Although the couple don’t feel any negativty towards them as a same sex parent family in Sweden, they believe that not being able to both register as parents is an infringement on their child’s rights.
“This whole thing is depriving a child of having a parent because of the parent’s sexuality,” says Inga and adds that it would mean the world to them, and not only to them but also their daughter if things changed. “Our life would be so much easier. Kristrún would rightfully have the same rights as me, but more importantly our daughter would have two registered parents and not only one.”

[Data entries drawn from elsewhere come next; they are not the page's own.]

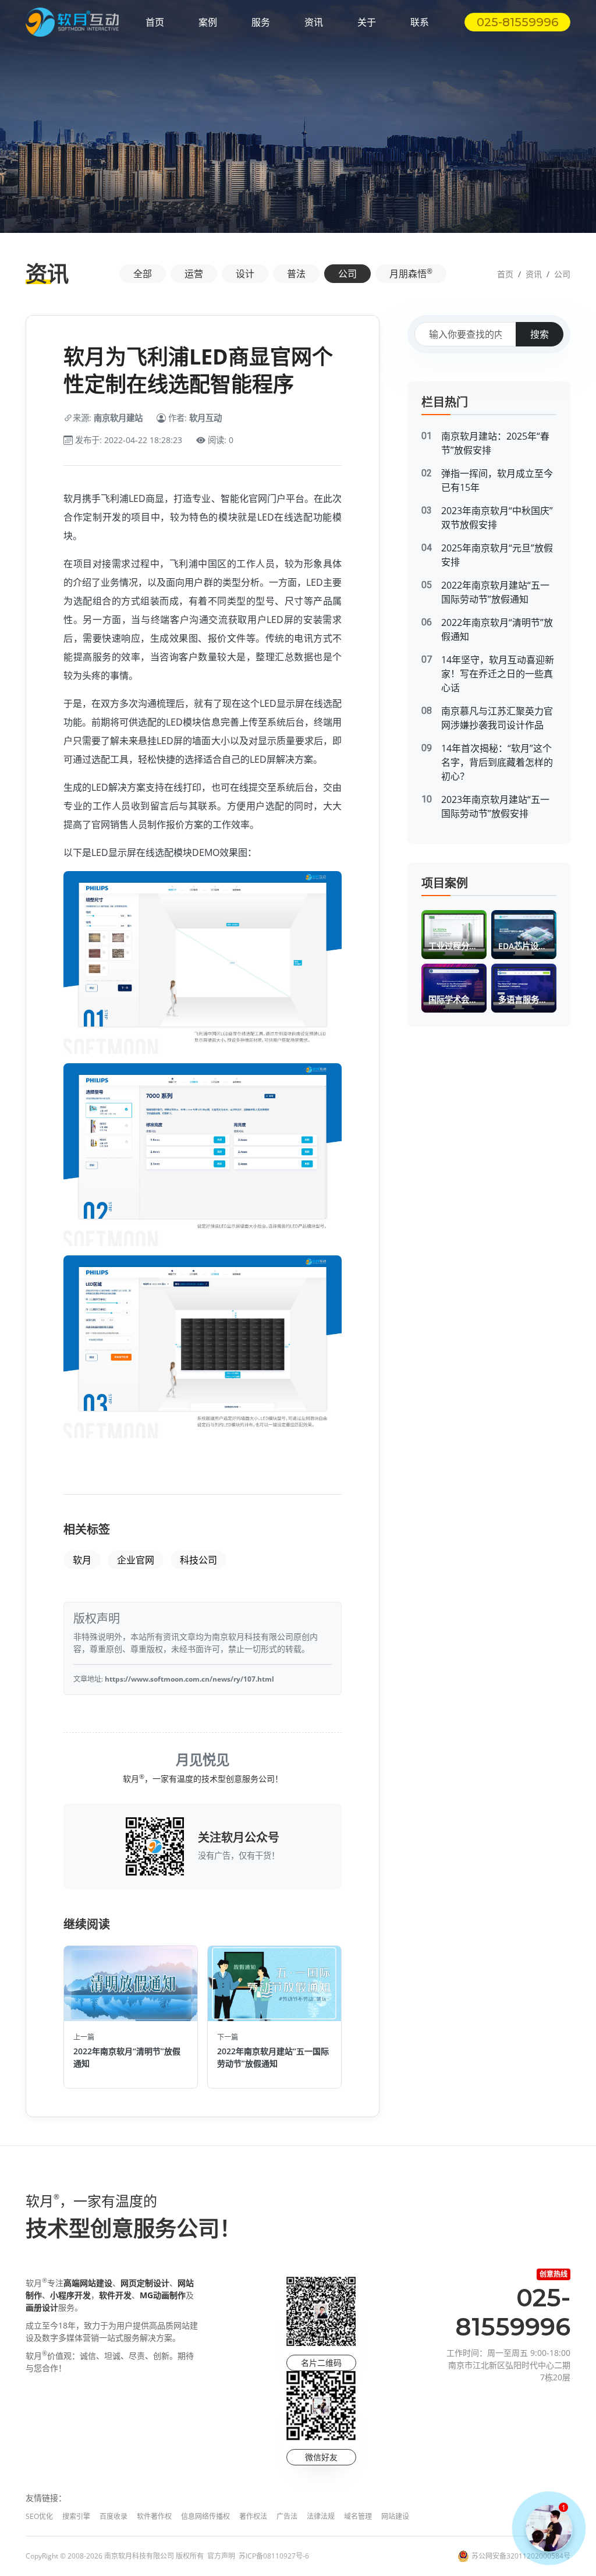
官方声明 (221, 2556)
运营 (194, 273)
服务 (260, 22)
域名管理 (358, 2516)
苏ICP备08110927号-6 (274, 2556)
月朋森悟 (410, 273)
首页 (155, 22)
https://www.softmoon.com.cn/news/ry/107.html (189, 1679)
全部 (142, 273)
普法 (296, 273)
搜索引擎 (76, 2516)
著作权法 (253, 2516)
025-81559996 (517, 22)
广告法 (286, 2516)
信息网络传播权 (205, 2516)
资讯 (313, 22)
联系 (419, 22)
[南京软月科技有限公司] (72, 22)
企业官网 (135, 1560)
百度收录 (113, 2516)
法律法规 (321, 2516)
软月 (82, 1560)
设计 (245, 273)
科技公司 (198, 1560)
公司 (347, 273)
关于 (366, 22)
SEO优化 (39, 2516)
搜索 (539, 334)
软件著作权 (154, 2516)
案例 (207, 22)
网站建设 (395, 2516)
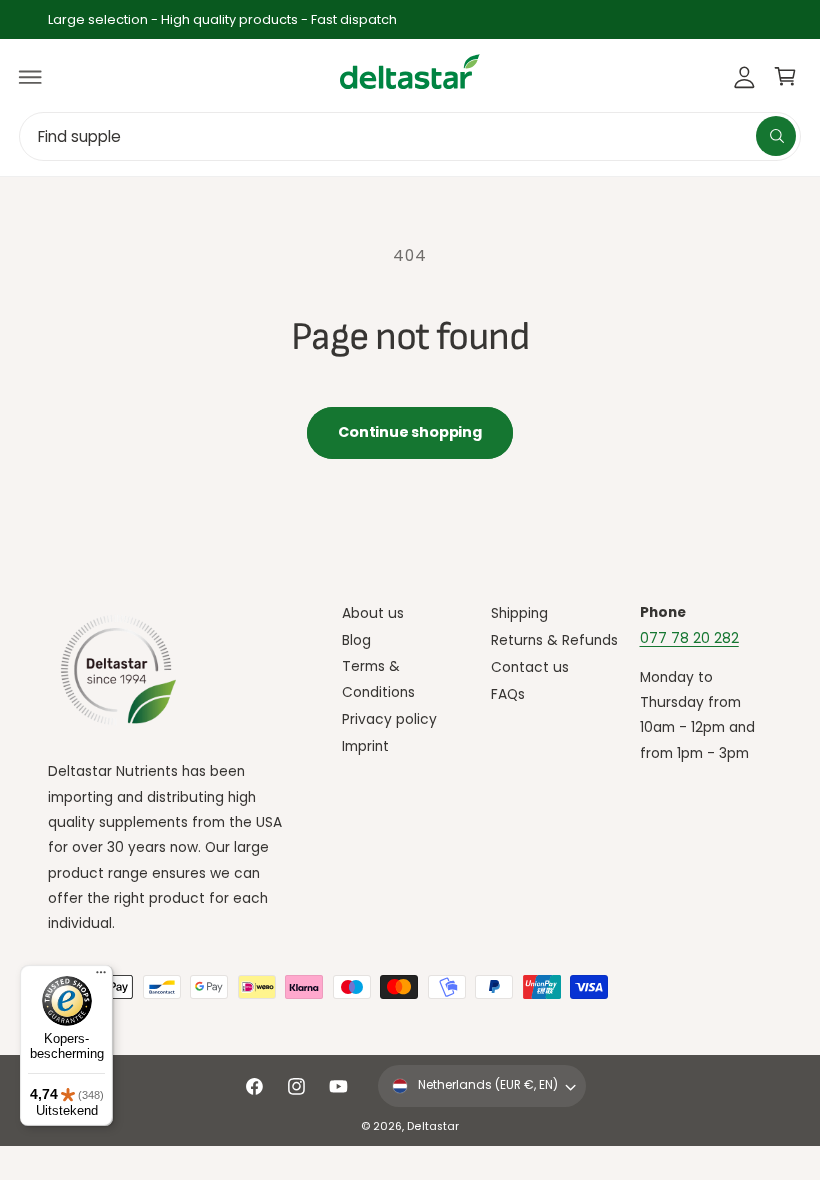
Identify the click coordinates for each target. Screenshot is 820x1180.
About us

“This whole thing is depriving a child of having a parent because of the parent’s sexuality.”
Since the couple have been battling the courts, the regulation has changed as of the 1st of January 2019. Same sex couples who go through a private clinic in Sweden or in another country, and use a known donor, do not have to go through an adoption process
However Inga explains that although the regulation is positive, it doesn’t help their situation. “Since there is only one fertility clinic in Iceland, and not associated with the hospital it is private and therefore we still fall under the same category as those in Sweden who need to adopt.
This new regulation is very, very positive, but does not affect those who had children before it took effect. So the regulation has to change with regard to families who come to Sweden from other countries. We certainly hope we will win our case and it will help others in the same situation as us.”